Hierarchical Importance Sampling for Estimating Occupation Time for SDE Solutions
Eya Ben Amar, Nadhir Ben Rached, Raul Tempone
TL;DR
This work tackles rare-event estimation for the CCDF of occupation time $Z(T)$ in SDEs by linking IS to stochastic optimal control and developing an optimal SLIS estimator that accounts for the cost of solving the auxiliary HJB-PDE. It then extends to MLIS, introducing a common-likelihood formulation and smoothing to induce variance decay across levels, with a rigorous framework for balancing PDE preprocessing and sampling costs. The authors derive necessary and sufficient conditions for MLIS to outperform SLIS, develop an optimized MLIS work strategy, and extend MLMC analysis to settings where single-level variance decays with refinement. Numerical experiments on fade-duration estimation validate the theory, showing substantial computational gains when the smoothing and common-likelihood MLIS are employed. Overall, the paper provides a comprehensive, cost-aware multilevel approach for efficient rare-event estimation in high-dimensional SDE occupation-time problems.
Abstract
This study considers the estimation of the complementary cumulative distribution function of the occupation time (i.e., the time spent below a threshold) for a process governed by a stochastic differential equation. The focus is on the right tail, where the underlying event becomes rare, and using variance reduction techniques is essential to obtain computationally efficient estimates.
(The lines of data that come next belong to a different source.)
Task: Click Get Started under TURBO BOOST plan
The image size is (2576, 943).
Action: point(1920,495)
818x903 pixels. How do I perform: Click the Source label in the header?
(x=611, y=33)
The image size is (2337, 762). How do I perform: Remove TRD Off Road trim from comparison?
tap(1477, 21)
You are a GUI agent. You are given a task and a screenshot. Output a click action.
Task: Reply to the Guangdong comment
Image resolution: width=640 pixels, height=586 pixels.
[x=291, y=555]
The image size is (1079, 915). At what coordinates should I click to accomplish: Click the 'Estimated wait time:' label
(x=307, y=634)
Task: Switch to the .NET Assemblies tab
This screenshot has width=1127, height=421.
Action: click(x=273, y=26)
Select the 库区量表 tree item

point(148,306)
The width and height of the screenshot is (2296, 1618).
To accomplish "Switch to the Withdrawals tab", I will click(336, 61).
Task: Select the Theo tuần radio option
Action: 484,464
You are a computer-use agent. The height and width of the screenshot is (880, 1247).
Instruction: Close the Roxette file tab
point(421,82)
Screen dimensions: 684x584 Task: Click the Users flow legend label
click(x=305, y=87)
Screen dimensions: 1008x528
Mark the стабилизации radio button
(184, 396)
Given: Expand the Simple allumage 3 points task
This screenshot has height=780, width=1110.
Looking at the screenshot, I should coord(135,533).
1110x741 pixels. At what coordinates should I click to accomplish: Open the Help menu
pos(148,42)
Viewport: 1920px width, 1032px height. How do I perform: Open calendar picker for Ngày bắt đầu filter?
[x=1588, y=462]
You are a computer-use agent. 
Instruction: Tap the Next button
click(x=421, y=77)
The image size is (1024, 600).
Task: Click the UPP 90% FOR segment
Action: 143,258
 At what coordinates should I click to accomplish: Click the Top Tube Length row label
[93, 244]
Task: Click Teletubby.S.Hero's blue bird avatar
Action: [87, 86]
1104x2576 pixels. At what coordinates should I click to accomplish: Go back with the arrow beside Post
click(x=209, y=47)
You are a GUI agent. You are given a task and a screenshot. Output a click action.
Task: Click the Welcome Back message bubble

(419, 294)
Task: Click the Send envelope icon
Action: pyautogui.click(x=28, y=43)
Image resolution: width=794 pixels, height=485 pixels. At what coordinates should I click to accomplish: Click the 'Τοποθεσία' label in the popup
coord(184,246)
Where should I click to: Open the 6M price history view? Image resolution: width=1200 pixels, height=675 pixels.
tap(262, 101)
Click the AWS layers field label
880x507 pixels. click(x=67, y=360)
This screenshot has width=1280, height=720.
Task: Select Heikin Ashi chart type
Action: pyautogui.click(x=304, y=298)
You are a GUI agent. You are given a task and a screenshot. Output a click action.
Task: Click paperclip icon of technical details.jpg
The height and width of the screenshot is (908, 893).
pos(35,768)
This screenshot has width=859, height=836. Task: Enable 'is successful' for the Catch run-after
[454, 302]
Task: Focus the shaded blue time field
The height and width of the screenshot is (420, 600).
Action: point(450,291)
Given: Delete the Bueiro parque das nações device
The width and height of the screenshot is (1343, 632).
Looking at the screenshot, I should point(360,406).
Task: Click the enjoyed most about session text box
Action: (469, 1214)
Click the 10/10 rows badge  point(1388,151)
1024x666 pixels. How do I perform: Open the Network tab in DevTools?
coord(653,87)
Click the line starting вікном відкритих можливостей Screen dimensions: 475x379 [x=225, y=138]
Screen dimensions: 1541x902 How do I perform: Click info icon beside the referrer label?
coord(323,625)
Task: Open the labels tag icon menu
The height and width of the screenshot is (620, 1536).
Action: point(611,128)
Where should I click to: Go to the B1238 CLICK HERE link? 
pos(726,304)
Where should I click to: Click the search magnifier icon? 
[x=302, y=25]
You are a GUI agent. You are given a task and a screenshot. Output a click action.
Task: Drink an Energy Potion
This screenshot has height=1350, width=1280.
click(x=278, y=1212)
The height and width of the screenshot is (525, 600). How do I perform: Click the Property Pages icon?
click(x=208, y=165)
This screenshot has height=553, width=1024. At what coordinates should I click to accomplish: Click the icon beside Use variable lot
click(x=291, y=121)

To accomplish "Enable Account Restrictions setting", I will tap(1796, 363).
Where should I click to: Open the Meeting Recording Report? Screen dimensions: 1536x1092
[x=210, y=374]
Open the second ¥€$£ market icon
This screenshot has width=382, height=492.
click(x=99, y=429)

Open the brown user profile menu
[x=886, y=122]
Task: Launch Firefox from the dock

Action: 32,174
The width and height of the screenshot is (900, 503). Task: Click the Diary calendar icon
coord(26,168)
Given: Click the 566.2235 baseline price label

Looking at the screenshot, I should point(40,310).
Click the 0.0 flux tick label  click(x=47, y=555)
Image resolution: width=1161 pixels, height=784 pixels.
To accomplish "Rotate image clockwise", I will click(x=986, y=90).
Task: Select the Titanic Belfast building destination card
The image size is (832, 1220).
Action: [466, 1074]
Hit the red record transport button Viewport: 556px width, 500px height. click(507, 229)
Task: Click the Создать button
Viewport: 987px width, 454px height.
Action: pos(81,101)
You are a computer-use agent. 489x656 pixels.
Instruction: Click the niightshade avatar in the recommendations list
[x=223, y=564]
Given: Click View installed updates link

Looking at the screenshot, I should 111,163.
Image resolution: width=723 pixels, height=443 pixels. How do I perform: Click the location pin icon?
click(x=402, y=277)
Building on recent developments that relate importance sampling (IS) to stochastic optimal control, this work develops an optimal single level IS (SLIS) estimator based on the solution of an auxiliary Hamilton Jacobi Bellman (HJB) partial differential equation (PDE). The cost of solving the HJB-PDE is incorporated into the total computational work, and an optimized trade off between preprocessing and sampling is proposed to minimize the overall cost. The SLIS approach is extended to the multilevel setting to enhance efficiency, yielding a multilevel IS (MLIS) estimator. A necessary and sufficient condition under which the MLIS method outperforms the SLIS method is established, and a common likelihood MLIS formulation is introduced that satisfies this condition under appropriate regularity assumptions. The classical multilevel Monte Carlo complexity theory can be extended to accommodate settings where the single-level variance varies with the discretization level. As a special case, the variance-decay behavior observed in the IS framework stems from the zero variance property of the optimal control. Notably, the total work complexity of MLIS can be better than an order of two. Numerical experiments in the context of fade duration estimation demonstrate the benefits of the proposed approach and validate these theoretical results.